I imagine I looked a lot like him in February, two months into my long Covid recovery – teary-eyed and overwhelmed – calling my father, a retired doctor, to check in. He was concerned about my state of mind and what I was doing to get healthy. I told him about the bone broth and supplements in my cupboard. I told him about the antidepressants and anti-inflammatories I was taking. Nothing seemed to work.
He was right to be worried. I was a big mess – angry, depressed, anxious and nervous, moving slowly but constantly to keep my leg and shoulder muscles from tensing up. I could have slept all day, but I walked a lot. My Fitbit said I walked about 5 miles a day. Sometimes 7 miles. I had a new puppy, Lucy, and house training required me to get up and go outside every three hours. Some days I was so tired that I’d nap with her in the hallway in my down jacket and snow pants, clutching her leash and the only glove I had left that hadn’t been chewed to shreds. It was my job, for weeks, months, in fact.
The irony is that all I wanted to do was sit at my desk and write. I wanted to be myself again. I had vivid dreams in which I wrote, edited, and spoke to clients. But when I woke up, my computer screen was dark and closed and even a little dusty. I had no memory of falling asleep most nights. I collapsed and woke up recounting my last thoughts looking at my phone. I had searched “how to beat brain fog” and ordered heated wraps for my legs and neck. The next day Amazon delivered a bulk shipment of heat strips – 100 of them – I cried. I thought the order said 10. I couldn’t afford 100.
So it’s long Covid. It is also depression, anxiety and frustration. All of them have physical manifestations, although they are emotions. Our bodies are inextricably linked. The body can collapse under the weight of heavy thoughts. I spent weeks begging my mind and body to get up and fight to recover.
Why don’t you work?
The struggle to recover from a case like mine or Efron’s was not for everyone who dropped out of the workforce. Maybe they decided to babysit their grandkids when daycare was closed and found they loved it (and their kids needed them). Or they got into poker and won a lot of money and decided, why the hell, go back to college? (A true story).
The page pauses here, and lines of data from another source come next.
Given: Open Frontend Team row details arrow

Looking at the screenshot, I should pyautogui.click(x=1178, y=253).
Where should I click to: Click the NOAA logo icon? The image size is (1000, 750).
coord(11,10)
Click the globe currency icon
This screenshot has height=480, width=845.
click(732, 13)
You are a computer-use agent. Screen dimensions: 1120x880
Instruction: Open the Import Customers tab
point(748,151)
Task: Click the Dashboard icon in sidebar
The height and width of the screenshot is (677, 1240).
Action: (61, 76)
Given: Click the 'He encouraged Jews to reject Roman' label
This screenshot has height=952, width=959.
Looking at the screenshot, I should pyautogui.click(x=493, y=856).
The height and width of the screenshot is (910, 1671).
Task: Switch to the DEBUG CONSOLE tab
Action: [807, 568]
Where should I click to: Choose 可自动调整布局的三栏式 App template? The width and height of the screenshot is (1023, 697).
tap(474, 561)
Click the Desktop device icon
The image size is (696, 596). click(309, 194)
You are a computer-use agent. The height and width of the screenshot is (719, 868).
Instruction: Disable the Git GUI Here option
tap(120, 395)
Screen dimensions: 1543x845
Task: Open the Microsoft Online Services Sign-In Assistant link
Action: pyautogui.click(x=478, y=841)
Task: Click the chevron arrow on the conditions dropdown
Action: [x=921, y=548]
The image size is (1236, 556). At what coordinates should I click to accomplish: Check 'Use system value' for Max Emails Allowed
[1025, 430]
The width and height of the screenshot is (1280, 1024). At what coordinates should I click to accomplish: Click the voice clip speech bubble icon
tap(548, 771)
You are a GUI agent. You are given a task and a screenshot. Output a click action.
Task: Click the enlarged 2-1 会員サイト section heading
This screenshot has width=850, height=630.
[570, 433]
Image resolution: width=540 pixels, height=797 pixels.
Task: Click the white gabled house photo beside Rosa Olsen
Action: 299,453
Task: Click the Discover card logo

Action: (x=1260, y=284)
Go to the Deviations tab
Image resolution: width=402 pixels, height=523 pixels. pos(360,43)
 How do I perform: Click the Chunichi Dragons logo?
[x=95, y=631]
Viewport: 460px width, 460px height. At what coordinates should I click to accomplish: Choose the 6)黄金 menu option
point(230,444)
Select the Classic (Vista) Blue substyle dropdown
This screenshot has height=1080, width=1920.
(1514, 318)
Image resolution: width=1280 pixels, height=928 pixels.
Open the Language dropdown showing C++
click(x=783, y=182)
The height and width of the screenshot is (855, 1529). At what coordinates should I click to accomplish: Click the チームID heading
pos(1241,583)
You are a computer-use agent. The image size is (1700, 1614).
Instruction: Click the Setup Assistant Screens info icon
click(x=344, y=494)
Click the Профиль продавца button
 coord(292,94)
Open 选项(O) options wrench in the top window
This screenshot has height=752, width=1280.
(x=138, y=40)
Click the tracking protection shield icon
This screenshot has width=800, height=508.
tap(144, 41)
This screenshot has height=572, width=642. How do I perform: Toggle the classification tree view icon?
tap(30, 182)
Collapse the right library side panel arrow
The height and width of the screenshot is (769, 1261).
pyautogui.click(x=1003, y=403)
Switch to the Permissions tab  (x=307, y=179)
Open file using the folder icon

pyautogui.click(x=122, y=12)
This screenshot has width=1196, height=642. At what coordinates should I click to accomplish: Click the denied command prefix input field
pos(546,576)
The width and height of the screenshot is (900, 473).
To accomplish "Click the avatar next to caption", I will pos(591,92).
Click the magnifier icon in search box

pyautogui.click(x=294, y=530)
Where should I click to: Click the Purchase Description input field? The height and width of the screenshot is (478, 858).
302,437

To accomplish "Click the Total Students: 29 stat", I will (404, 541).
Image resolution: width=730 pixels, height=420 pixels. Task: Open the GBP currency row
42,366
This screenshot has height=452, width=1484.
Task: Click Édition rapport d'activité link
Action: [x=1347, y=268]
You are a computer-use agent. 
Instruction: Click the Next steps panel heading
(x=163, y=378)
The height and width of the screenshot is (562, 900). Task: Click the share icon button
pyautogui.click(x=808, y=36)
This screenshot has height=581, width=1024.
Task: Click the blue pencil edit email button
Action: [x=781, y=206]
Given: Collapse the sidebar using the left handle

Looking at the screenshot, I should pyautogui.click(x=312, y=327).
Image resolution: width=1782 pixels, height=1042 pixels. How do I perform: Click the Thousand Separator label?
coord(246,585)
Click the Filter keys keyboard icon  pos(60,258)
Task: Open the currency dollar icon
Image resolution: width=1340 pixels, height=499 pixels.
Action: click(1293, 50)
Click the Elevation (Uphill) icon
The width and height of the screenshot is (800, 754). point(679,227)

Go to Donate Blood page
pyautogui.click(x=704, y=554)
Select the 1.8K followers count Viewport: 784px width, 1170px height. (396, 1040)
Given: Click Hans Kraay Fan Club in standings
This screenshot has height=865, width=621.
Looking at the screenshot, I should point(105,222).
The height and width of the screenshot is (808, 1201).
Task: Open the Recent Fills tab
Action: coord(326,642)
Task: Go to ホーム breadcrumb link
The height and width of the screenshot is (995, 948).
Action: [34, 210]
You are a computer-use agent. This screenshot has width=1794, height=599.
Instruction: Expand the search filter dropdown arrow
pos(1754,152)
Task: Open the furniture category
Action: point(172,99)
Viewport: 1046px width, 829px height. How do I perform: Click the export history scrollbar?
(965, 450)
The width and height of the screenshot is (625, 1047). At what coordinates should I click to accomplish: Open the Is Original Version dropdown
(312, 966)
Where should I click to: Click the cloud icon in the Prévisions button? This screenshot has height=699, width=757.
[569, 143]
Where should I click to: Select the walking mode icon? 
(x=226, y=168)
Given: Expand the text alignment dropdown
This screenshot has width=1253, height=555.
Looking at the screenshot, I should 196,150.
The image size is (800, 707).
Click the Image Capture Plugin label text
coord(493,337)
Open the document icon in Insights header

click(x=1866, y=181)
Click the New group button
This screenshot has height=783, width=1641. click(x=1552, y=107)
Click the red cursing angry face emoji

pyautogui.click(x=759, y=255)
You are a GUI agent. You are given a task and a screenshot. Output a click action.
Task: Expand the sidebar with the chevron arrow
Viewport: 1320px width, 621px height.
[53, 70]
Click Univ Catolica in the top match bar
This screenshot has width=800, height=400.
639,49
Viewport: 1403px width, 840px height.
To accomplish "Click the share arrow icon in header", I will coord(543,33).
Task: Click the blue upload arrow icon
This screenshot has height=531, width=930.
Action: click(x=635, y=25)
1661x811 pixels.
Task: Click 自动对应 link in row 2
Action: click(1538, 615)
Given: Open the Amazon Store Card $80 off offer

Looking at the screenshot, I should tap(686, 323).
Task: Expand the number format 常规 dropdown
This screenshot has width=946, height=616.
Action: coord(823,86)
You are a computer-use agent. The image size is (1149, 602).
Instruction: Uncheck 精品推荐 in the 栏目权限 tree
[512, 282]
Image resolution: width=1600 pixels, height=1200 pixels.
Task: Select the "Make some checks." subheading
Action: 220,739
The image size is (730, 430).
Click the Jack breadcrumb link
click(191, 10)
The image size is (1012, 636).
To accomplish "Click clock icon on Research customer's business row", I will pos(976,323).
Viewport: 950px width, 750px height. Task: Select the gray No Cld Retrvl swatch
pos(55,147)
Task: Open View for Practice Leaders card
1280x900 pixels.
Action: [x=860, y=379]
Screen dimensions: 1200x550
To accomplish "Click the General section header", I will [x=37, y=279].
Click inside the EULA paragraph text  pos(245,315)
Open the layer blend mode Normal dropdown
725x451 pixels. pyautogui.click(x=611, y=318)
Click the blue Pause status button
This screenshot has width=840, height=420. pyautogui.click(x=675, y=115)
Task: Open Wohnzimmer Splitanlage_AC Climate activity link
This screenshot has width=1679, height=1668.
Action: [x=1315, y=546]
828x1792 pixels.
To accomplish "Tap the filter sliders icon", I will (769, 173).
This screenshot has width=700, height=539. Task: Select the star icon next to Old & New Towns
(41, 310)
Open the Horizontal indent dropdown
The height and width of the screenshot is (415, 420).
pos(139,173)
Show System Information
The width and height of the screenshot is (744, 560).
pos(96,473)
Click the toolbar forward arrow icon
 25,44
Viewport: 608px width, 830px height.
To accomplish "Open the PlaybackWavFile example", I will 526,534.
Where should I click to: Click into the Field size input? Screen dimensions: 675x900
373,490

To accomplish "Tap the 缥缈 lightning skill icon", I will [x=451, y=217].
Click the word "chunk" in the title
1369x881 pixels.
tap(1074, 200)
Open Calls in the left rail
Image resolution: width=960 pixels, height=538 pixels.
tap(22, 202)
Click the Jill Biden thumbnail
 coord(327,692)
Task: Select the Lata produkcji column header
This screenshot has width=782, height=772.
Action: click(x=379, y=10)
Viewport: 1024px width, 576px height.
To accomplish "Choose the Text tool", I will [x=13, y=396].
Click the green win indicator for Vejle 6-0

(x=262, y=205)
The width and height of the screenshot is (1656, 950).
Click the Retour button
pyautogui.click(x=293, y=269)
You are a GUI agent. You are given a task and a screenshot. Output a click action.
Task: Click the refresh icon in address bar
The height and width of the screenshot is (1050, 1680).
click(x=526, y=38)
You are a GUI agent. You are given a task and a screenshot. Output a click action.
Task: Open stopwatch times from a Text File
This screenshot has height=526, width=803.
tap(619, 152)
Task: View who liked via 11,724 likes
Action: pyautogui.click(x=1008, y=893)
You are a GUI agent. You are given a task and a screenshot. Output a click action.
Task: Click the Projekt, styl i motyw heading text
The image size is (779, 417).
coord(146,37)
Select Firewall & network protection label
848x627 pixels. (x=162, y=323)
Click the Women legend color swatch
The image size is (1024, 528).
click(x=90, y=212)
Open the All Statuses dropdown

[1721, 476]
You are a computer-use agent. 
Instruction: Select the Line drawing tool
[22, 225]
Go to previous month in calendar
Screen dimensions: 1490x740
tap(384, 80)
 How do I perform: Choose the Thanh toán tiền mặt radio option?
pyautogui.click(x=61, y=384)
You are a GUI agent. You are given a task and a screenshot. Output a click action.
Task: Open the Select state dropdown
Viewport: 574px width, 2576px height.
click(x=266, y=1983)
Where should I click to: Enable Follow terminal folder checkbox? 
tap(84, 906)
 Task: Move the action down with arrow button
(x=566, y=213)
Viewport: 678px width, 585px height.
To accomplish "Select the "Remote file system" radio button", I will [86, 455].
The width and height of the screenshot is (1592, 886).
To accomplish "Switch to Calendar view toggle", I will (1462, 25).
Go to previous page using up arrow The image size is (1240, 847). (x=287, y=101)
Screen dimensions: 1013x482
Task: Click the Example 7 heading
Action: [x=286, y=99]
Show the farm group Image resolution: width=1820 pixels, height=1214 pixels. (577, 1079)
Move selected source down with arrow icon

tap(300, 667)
Maybe in the past few years they were fired for having a bad attitude about wearing or not wearing masks and said, I’ll open my own shop. And they did. (A true story). Maybe they were plagued with anxiety and the pandemic only made things worse. Much worse. (A true story). Or maybe they were pushed out of the job market, grew brave, and started their own mindfulness coaching business during the pandemic. (A true story).
This is life after the long Covid for millions of people.